Skittles show trapeze duo- Mim and Danny

Mim and I learned a great deal from our main teachers at Circo-Arts:  Stanislav and Svetlana Shchukin from the Great Moscow Circus. The couple was in their 60’s and 70’s when they were teaching us and they were strong, spritely, funny and gorgeous human beings (and still are no doubt). This is what we hope to embody ourselves, and this is what we personally aim for. Aim high and Bring joy is another of our mottos at Circotica. We feel it is our responsibility to make sure that our students and audiences experience thought-provoking love and laughter with us.

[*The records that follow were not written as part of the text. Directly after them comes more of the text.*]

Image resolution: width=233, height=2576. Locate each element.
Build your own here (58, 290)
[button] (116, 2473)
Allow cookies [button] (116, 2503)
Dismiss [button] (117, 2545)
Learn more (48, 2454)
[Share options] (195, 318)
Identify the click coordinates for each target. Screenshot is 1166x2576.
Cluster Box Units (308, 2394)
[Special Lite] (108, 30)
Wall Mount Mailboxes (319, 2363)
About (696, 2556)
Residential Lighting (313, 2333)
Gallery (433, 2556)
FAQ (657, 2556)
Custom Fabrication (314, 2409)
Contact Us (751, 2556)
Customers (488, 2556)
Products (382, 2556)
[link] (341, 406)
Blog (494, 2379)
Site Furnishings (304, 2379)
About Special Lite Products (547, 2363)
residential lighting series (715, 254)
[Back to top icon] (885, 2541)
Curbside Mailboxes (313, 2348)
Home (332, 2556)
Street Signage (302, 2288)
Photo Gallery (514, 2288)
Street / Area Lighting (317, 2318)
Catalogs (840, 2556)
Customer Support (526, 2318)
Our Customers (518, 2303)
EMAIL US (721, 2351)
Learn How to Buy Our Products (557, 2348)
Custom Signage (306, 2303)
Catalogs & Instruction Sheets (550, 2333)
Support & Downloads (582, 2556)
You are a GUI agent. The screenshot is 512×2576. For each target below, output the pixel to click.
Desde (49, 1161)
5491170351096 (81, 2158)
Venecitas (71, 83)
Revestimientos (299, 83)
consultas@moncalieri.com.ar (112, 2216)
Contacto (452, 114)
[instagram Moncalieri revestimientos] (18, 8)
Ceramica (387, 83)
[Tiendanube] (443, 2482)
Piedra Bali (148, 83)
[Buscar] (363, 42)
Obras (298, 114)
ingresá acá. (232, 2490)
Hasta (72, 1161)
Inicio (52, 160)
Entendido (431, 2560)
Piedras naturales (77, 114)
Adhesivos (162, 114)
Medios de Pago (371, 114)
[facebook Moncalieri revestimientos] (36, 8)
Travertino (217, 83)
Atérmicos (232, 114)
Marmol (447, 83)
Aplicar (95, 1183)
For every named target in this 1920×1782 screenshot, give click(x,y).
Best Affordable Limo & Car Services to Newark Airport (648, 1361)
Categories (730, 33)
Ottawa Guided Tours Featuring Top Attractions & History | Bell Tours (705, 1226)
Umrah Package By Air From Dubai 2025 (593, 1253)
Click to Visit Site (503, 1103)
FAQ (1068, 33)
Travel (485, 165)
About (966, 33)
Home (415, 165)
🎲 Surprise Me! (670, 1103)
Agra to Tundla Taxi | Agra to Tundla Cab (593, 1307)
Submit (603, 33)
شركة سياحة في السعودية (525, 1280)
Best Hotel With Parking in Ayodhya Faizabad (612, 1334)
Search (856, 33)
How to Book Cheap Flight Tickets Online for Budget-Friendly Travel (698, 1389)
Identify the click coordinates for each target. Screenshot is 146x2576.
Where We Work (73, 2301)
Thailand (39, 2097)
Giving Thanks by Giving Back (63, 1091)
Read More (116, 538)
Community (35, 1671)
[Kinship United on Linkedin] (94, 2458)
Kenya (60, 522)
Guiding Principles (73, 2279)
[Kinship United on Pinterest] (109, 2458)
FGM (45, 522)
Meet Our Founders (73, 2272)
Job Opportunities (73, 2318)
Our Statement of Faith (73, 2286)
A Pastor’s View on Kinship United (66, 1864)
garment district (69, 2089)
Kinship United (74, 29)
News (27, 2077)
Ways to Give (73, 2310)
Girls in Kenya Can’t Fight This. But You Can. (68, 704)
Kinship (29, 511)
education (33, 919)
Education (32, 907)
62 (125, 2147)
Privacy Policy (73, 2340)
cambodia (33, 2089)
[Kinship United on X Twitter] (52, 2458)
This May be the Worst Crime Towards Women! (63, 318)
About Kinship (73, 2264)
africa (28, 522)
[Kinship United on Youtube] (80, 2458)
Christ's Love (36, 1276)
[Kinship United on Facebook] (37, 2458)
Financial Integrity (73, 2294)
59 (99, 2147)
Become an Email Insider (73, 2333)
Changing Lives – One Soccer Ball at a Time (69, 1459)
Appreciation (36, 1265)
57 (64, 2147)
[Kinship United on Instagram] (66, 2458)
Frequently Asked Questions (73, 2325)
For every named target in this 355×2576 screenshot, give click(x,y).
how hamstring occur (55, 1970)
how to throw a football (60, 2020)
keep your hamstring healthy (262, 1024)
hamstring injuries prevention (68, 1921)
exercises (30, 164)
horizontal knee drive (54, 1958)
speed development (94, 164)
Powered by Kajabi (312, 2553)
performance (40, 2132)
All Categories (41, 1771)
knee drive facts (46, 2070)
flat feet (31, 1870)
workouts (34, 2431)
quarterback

The New Zealand Circus Community and Industry is currently undergoing a revolution — it’s an exciting time to be alive here! There are a few main professional training spaces in the North Island – Wellington: Circus Hub and Whitireia, and also in Auckland: Dust Palace and Flip n Fly now are making great strides in circus education and production. There is the recent establishment of Aotearoa New Zealand Circus Association, and the New Zealand Circus Community facebook page. With the upcoming (in-development) New Zealand Circus Schools Alliance and New Zealand Circus Directory (and many other companies and initiatives forming) there’s a real buzz in the air. The national community is making history by consolidating our powers, communicating effectively, and working together to take our circus to the next level and then to take on the world!

Danny Syme is creative director, performing artist and writer at Circotica in Christchurch, New Zealand. He has written and directing many circus-theatre productions for Circotica and a few externally as a freelancer. Some of his poetic and travel writing has appeared in various blogs and periodicals. He graduated from Circo-Arts in 2005 with a Diploma in Circus-Arts, and from Massey University in 2015 with a Bachelor of Arts in Media Studies, where he focused on creative writing, digital media and philosophy.
Danny is passionate about holistic/alternative teaching methods and encouraging philosophical/poetic understanding in students and audiences alike. He loves to make people laugh and gasp and one day will write a book - about something.

Mim Syme is managing director, performing artist and producer at Circotica in Christchurch, New Zealand. Originally from Wagga Wagga, Australia, Mim has been in circus since the age of 11. She studied circus and dance at the Turku Academy of Circus in Finland, and at CircoArts in New Zealand. She performs internationally, and is a highly sought teacher and community circus educator, specialising in: contortion, adagio, hand-balance, aerials, dance and tumbling.  She loves being a teacher, performer and choreographer, and has a CPIT Bachelor of Performing Arts in Circus Arts and Physical Theatre.